I write about Anne Boleyn and Tudor history because I want to write about what I’m passionate about. I’ve studied various periods of history, I’ve studied world religions and various other topics but I choose to write about Anne and the Tudors because they’re my passion. Every day, and I mean every day, I receive emails from people who are just as fascinated by Anne Boleyn and publishers like Amberley realise that there is this enduring fascination with Anne and they are simply feeding this demand. People are hungry for information on Anne, Henry VIII and his six wives, and that’s just the way it is. If you don’t like Anne Boleyn then the Anne Boleyn books and websites aren’t aimed at you and you can just ignore them. Nobody is forcing you to buy a book. I’m not into fly fishing but it doesn’t mean that I can’t respect those who discuss it on forums and buy every book and magazine that there is about the subject. Fly fishing is obviously their passion, it just doesn’t float my boat, as they say.

As far as over-stating Anne Boleyn’s importance is concerned, well, she didn’t save the world but she was an important person. As Eric Ives wrote, “Anne Boleyn was so much more important than the circumstances of her execution”, and his whole biography is about her importance and the impact she made. He explains:

“Under her encouragement, royal policy took directions which continue to shape the English constitution today. Anne was also an active and effective politician… Equally significant was Anne’s personal religious commitment. It laid the foundation blocks of Protestant England and set the scene for the monumental changes that produced the religious settlement of her daughter, Elizabeth I.”

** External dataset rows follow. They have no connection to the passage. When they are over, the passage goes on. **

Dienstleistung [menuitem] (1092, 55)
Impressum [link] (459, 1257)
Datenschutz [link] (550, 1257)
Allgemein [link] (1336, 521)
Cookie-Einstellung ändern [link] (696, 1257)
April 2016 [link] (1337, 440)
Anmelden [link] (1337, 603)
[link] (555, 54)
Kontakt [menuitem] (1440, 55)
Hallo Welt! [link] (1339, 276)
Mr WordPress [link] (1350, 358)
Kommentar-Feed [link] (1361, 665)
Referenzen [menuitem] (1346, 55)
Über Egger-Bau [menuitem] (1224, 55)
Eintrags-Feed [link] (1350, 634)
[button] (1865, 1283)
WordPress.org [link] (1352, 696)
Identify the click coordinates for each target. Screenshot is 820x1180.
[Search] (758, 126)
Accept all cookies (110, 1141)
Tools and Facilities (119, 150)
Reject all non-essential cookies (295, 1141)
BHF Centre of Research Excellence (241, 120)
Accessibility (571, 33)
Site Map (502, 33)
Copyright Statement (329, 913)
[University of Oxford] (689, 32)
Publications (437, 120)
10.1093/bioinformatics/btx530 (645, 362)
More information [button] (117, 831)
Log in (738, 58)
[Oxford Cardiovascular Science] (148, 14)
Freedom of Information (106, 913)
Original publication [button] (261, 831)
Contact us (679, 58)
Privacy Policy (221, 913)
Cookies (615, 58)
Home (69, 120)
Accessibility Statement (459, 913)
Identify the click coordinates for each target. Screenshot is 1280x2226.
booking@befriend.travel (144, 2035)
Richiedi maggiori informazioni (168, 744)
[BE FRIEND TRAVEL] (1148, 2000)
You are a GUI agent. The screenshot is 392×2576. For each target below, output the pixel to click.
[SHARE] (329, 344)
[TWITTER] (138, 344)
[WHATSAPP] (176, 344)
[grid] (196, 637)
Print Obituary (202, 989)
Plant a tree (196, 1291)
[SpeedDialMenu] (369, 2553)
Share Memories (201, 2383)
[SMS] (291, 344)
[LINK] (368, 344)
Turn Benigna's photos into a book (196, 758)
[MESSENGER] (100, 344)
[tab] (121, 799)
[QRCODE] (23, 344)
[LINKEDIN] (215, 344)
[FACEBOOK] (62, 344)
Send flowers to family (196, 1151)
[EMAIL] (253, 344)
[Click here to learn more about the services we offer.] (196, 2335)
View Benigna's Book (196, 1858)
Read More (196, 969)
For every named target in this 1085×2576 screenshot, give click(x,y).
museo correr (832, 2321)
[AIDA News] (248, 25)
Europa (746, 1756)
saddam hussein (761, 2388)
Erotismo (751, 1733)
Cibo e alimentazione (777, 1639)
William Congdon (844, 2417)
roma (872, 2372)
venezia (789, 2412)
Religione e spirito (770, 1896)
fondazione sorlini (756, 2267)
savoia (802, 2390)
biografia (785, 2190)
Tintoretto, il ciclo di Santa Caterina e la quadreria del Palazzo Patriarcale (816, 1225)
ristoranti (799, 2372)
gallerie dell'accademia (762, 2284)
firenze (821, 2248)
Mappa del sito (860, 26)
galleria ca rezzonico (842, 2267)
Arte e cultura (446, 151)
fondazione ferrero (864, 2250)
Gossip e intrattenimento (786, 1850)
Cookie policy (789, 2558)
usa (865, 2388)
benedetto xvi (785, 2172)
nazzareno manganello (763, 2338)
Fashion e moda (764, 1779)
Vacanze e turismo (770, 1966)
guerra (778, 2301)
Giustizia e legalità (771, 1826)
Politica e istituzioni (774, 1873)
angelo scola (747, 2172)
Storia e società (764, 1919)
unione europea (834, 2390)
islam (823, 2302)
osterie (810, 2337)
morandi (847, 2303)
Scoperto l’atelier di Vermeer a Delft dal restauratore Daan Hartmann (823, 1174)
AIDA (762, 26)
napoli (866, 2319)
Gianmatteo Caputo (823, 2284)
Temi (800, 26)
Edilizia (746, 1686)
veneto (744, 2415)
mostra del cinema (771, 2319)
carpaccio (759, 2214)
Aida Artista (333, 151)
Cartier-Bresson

And I completely agree. You only have to look at the names of the men Anne helped to promote in the Church to see how she shaped the Reformation in England. Edward Fox, Hugh Latimer, William Barlow, Nicholas Shaxton, Edward Crome, Thomas Garrett, William Betts and Matthew Parker (Elizabeth I’s future Archbishop of Canterbury) are just some of the men who gained ecclesiastical positions due to Anne’s help and patronage, and they were all reformers. Anne was a passionate evangelical and she took action on her faith and beliefs. William Latimer recorded that Anne told her chaplains “I have carefully chosen you to be the lanterns and light of my court” and that they should teach her household “above all things to embrace the wholesome doctrine and infallible knowledge of Christ’s gospel.” Historian Maria Dowling comments that “Anne showed concern throughout her career for the production and dissemination of the bible in English. In private, she encouraged her household servants to read and discuss the scriptures.” I don’t believe that she was the Protestant martyr John Foxe made her out to be and I don’t believe that she single-handedly started the English Reformation, but she played a role and that should be recognised.

Anne was important and influential in so many ways, for example in her patronage and promotion of Renaissance art, and we could write a whole book about it, as Ives has. Although I agree that we should be careful not overstate her importance, we should also not understate it. Ives concludes in his preface to “The Life and Death of Anne Boleyn” that Anne “was the most influential and important queen consort this country has ever had” and I, for one, agree with him. You might not, but then we can’t all agree, can we?

I’m looking forward to reading more books on Anne Boleyn, are you?

My name is Claire Ridgway and I like Anne Boleyn.